Serum antibody response to influenza virus vaccination during chemotherapy treatment in adult patients with solid tumours

Autor: M. Los, Mathias Leys, A.M.T. van der Velden, A. Meerveld-Eggink, M.R. Nijziel, A. W G van der Velden, Guus F. Rimmelzwaan, Ger T. Rijkers, M. Wumkes, Douwe H. Biesma, Matthijs Westerman, A. Beeker
Přispěvatelé: Erasmus School of Social and Behavioural Sciences, Hematology, Virology
Rok vydání: 2013
Předmět:
Zdroj: Vaccine, 31(52), 6177-6184. Elsevier
ISSN: 1873-2518
0264-410X
Popis: Background Higher rates of hospitalization and mortality are described in oncology patients with influenza virus infection compared to the general population. Yearly influenza vaccination is recommended for patients treated with chemotherapy. The optimal moment to administer the vaccine during a treatment cycle has not been studied extensively. Patients and methods During the influenza season 2011–2012 we conducted a multicenter randomized controlled trial (OFLUVAC, NTR2858, no sponsoring) in the Netherlands. Patients receiving adjuvant chemotherapy for breast or colorectal cancer were randomized between early (day 5 after chemotherapy) and late (day 16 after chemotherapy) vaccination with the influenza virus vaccine (Influvac ® 2011/2012—Vaxigrip ® 2011/2012). Influenza virus-specific antibody titres were determined before, 3 and 12 weeks after vaccination by haemagglutination inhibition. Results Thirty-eight breast cancer patients (early = 21; late = 17) and 18 colorectal cancer patients (early = 8; late = 10) were analyzed.
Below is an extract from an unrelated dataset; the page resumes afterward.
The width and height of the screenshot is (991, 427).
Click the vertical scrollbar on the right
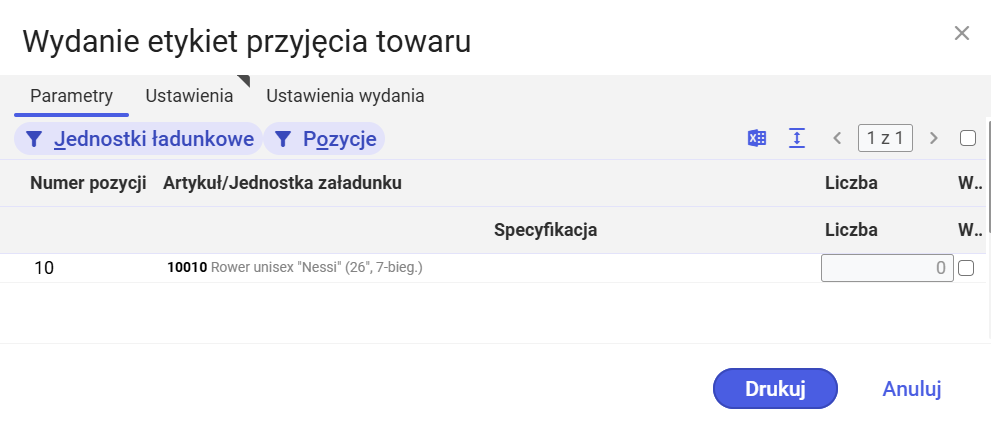988,177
In breast cancer patients overall serologic responses were adequate. A statistically significant higher response in patients who received early compared to late vaccination in the chemotherapy cycle was observed. Geometric mean titres post vaccination on day 5 versus day 16 were 69.3 versus 27.4 (H3N2), 76.4 versus 17.5 (H1N1) and 34.4 versus 26.0 (B/Brisbane), respectively. In colorectal cancer patients overall serologic responses were adequate, no significant difference was found between early and late vaccination. Geometric mean titres post vaccination on day 5 versus day 16 were 170.1 versus 192.4 (H3N2), 233.0 versus 280.8 (H1N1) and 62.6 versus 75.9 (B/Brisbane), respectively. Conclusion Overall antibody response to the influenza virus vaccine in patients treated with chemotherapy for breast or colorectal cancer patients is adequate. Breast cancer patients seem to mount the best antibody response when vaccinated early after a chemotherapy cycle (≤day 5). No difference was found between early and late vaccination in colorectal cancer patients.